Started by October 22, 2004 10:15 AM
0 comments, last by onyxflame 20 years, 3 months ago
Hi, Many games are, or seem, very linear. I wonder if it is possible to give the player an idea of freedom, while it actually isn't there: there really are objectives, but they are somewhat hidden so that the player doesn't 'feel' like he/she is fullfilling the objective, instead of experiencing the game world. Just an idea though, and I wondered if this is possible, and if any games have done this before.
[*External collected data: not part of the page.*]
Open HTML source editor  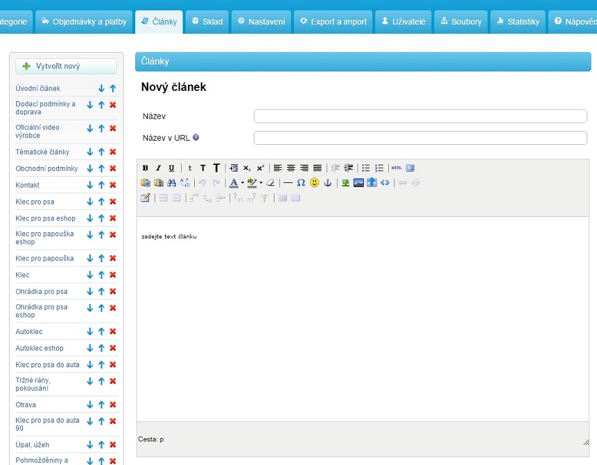point(397,168)

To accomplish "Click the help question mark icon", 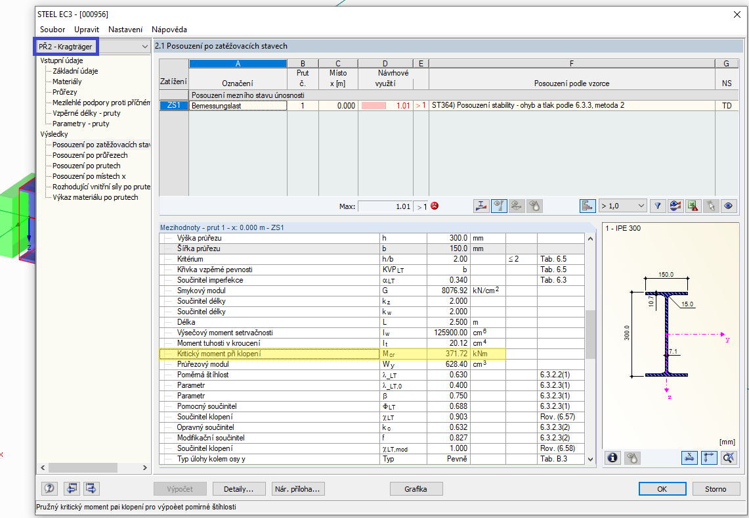I will click(x=49, y=488).
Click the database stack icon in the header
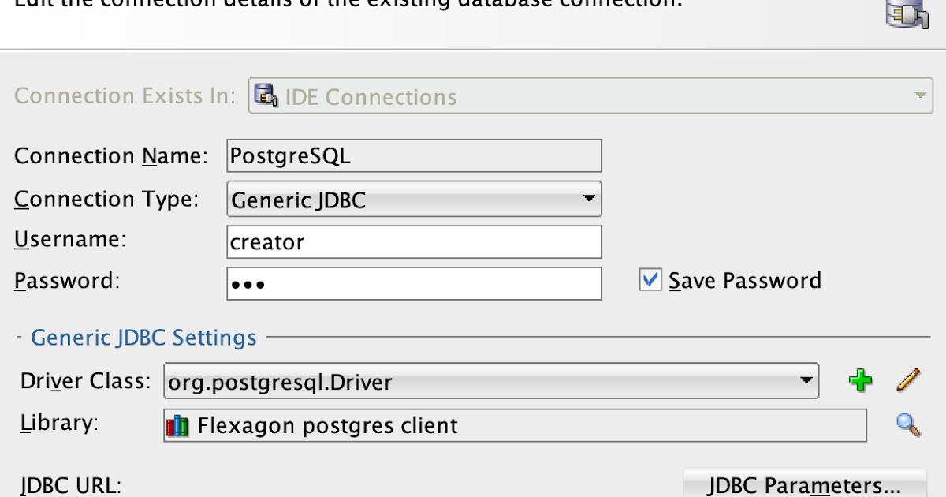The image size is (946, 497). tap(907, 13)
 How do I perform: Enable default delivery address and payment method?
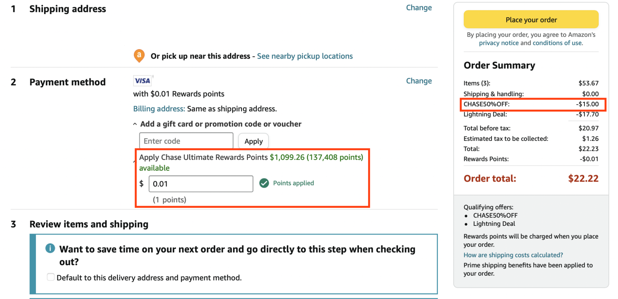[51, 277]
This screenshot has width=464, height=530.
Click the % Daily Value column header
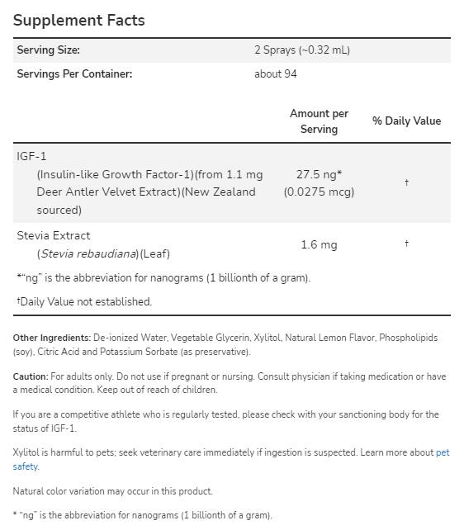click(x=406, y=121)
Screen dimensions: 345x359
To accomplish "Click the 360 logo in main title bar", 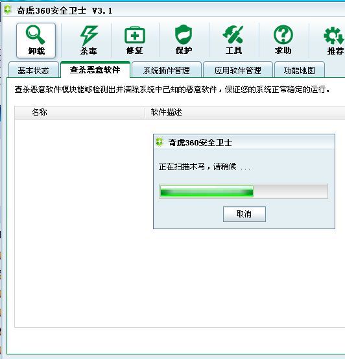I will [7, 10].
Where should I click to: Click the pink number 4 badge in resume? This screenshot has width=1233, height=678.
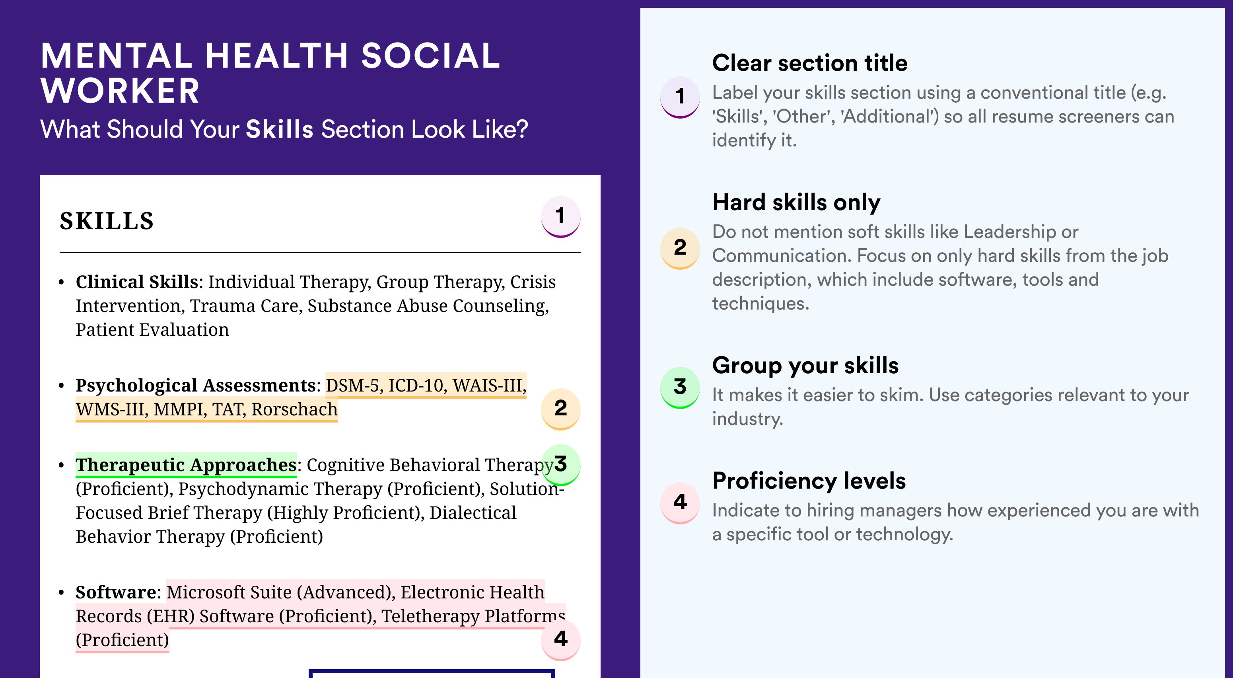pos(560,640)
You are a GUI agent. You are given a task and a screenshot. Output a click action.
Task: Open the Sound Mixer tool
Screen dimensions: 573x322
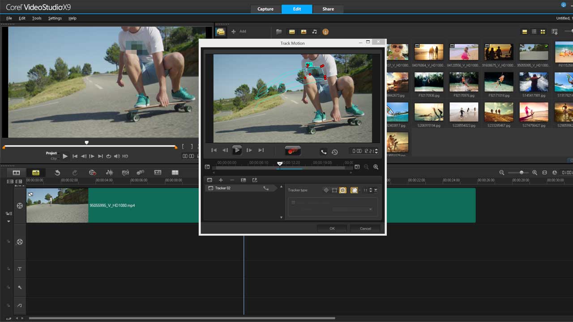coord(109,173)
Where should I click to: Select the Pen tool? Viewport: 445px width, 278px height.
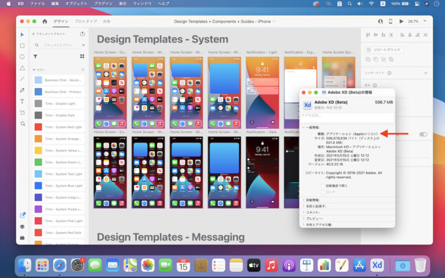[22, 90]
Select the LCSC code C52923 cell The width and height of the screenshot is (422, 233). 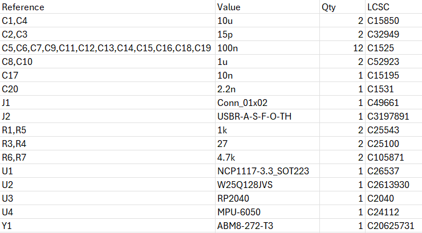click(386, 62)
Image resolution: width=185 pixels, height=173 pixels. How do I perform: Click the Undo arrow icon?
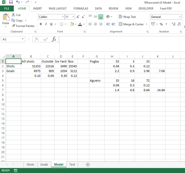click(18, 2)
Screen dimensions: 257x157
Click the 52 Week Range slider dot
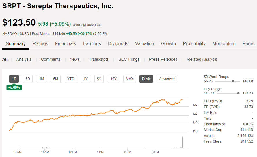coord(233,81)
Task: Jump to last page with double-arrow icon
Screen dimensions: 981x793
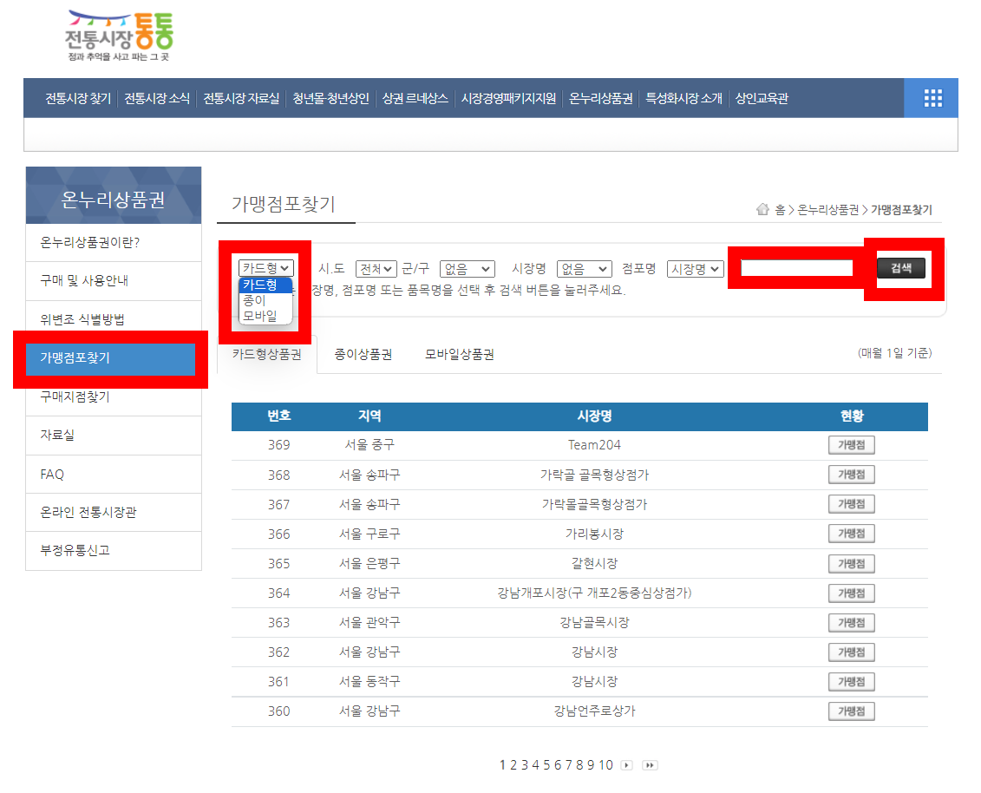Action: 649,764
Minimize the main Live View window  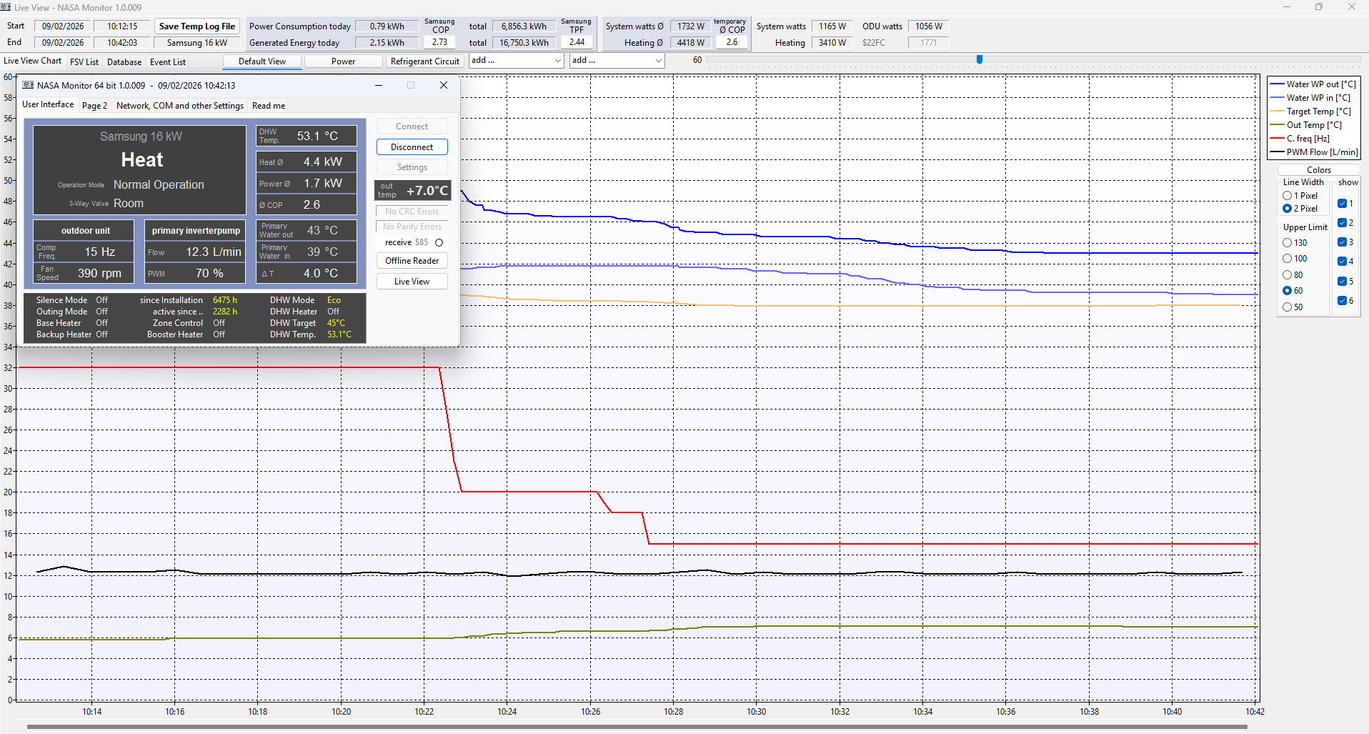pyautogui.click(x=1286, y=7)
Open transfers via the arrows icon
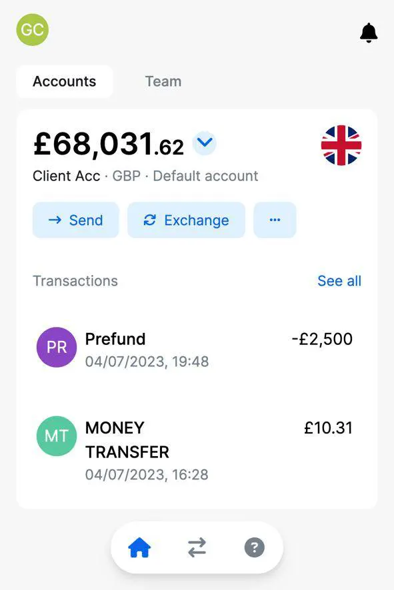The height and width of the screenshot is (590, 394). point(197,547)
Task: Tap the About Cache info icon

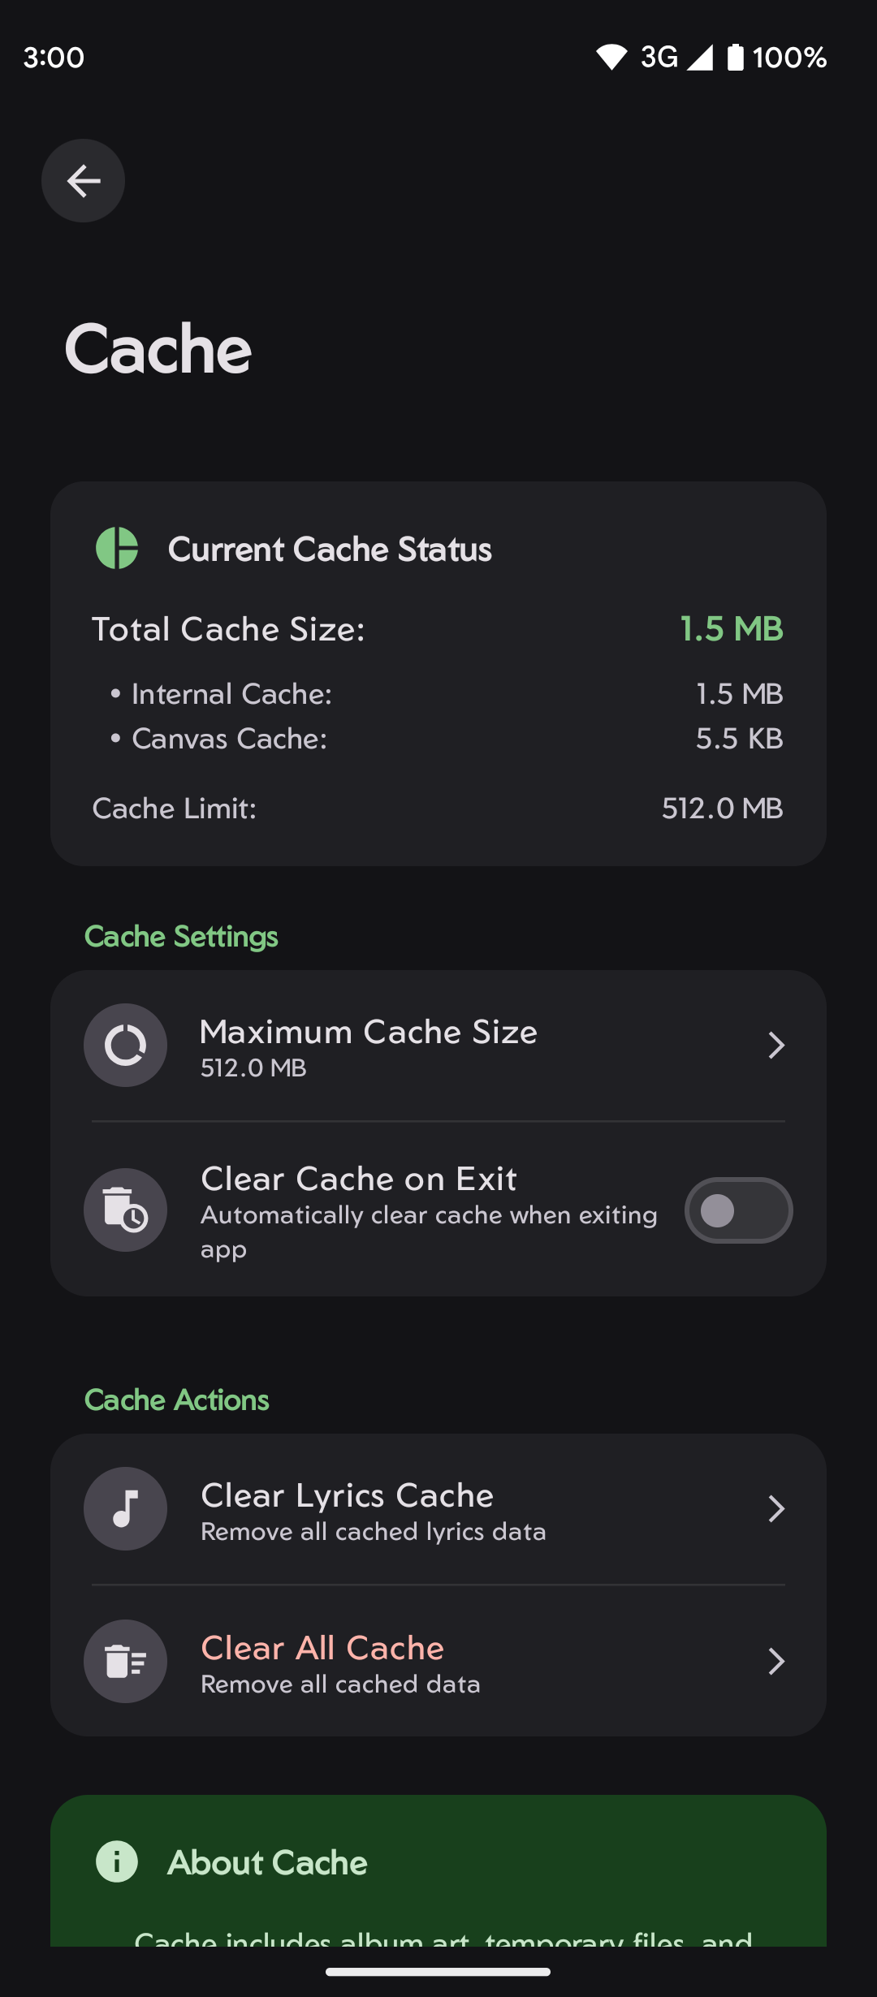Action: click(117, 1861)
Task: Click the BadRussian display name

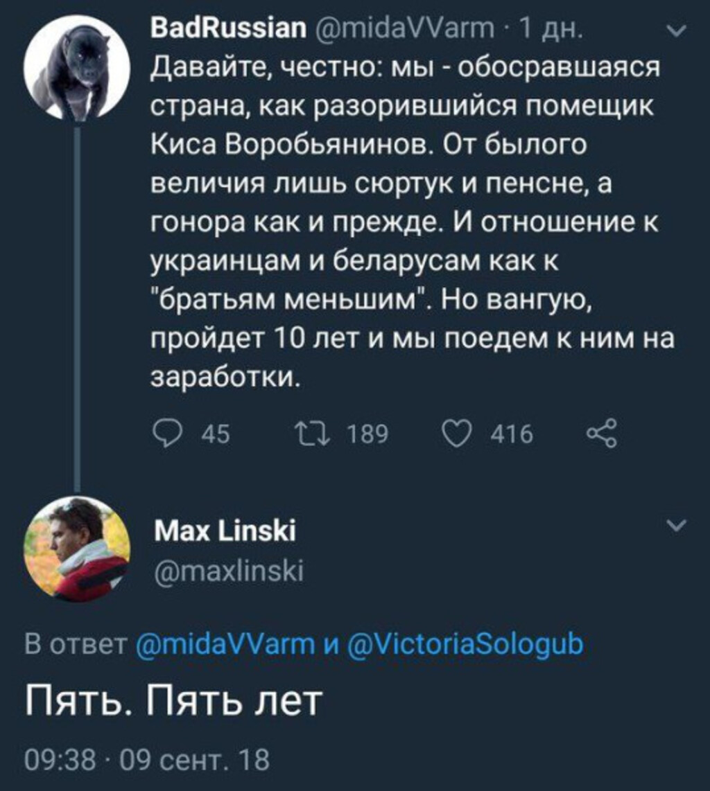Action: (227, 29)
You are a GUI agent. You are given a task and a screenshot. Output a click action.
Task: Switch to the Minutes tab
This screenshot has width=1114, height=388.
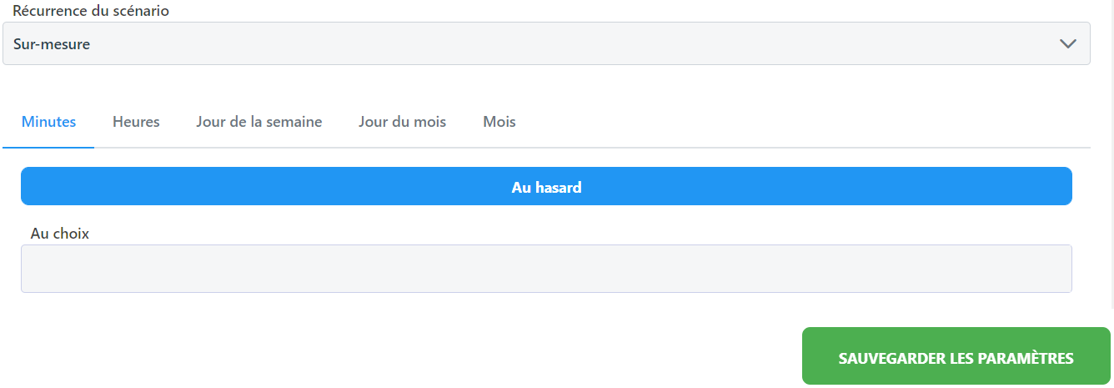(x=48, y=122)
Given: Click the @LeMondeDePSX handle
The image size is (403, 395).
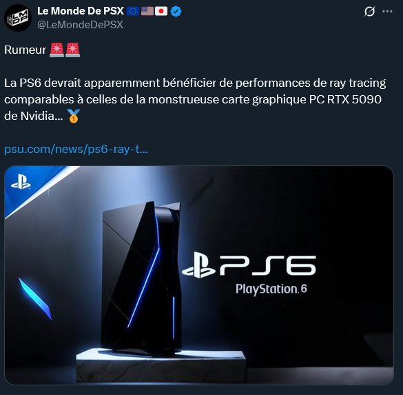Looking at the screenshot, I should (81, 25).
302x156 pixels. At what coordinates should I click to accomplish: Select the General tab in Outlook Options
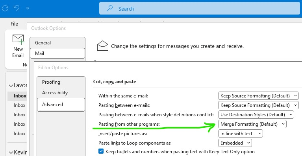(x=57, y=43)
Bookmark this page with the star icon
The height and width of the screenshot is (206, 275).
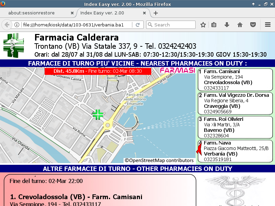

Well, it'd hafta be done with moderation, because the player has to feel like he's accomplishing *something*. Say the game starts out with you being one of a group of pirates, and you get shipwrecked and don't know where your fellow pirates are. There would almost have to be a stated goal of trying to find your shipmates, although there could be an unstated goal of learning about areas and people that inhabit them. But it wouldn't make much sense for you to go wandering around apparently aimlessly here, unless part of the story is that you became unsatisfied with being a pirate and don't care what happened to your comrades. In this case the unstated goal could be finding somewhere to fit in. You'd still need the occasional stated goal to give the feeling of progress though.

If you want the player to pay attention to the game world rather than "locate bad guy and kill him and ignore everything else", you could make things in the gameworld important to know. The fact that sandcrawlers hunt at night and therefore you should cross the desert in daytime, for instance. Or people could keep bringing up that weird glowing mountain in the distance, which turns out to have been enchanted by some wizard who was too big for his britches...who of course you later end up fighting.
If a squirrel is chasing you, drop your nuts and run.